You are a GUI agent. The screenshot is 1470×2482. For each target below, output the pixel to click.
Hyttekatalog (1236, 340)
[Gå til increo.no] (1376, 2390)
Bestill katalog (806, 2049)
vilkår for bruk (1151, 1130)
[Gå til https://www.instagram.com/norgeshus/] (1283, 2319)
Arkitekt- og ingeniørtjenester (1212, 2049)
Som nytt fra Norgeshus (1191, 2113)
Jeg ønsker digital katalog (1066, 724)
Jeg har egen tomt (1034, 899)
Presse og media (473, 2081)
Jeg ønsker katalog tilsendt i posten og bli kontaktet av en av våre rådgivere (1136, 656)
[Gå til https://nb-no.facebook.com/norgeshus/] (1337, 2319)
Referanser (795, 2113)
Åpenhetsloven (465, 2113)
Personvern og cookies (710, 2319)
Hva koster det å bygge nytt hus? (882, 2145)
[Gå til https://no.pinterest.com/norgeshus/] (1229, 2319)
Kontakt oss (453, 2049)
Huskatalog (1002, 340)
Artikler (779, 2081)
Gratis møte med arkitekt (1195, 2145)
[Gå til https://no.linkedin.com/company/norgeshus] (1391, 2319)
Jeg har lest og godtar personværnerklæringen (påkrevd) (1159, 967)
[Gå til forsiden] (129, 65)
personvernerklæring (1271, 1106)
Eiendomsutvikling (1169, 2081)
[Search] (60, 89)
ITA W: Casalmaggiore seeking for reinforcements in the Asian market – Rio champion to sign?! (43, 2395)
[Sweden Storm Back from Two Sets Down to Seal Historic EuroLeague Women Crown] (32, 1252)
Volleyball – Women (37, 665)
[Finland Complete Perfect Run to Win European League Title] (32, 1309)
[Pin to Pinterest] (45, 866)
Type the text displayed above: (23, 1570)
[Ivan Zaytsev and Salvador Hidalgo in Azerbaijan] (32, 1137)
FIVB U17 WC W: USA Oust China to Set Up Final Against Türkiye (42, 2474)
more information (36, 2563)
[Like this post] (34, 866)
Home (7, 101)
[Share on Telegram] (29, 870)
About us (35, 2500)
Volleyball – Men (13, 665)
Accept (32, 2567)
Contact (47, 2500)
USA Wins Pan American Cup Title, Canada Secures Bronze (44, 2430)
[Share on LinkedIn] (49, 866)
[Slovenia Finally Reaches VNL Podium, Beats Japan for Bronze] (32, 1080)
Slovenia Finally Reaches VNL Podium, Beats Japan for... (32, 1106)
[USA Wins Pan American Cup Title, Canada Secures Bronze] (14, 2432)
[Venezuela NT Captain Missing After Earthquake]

■ ■ ■

WHAT THE EXERCISE ASKS:
Your reply should be one number, namely how many lines of the material contain "American".

ANSWER BOX:
2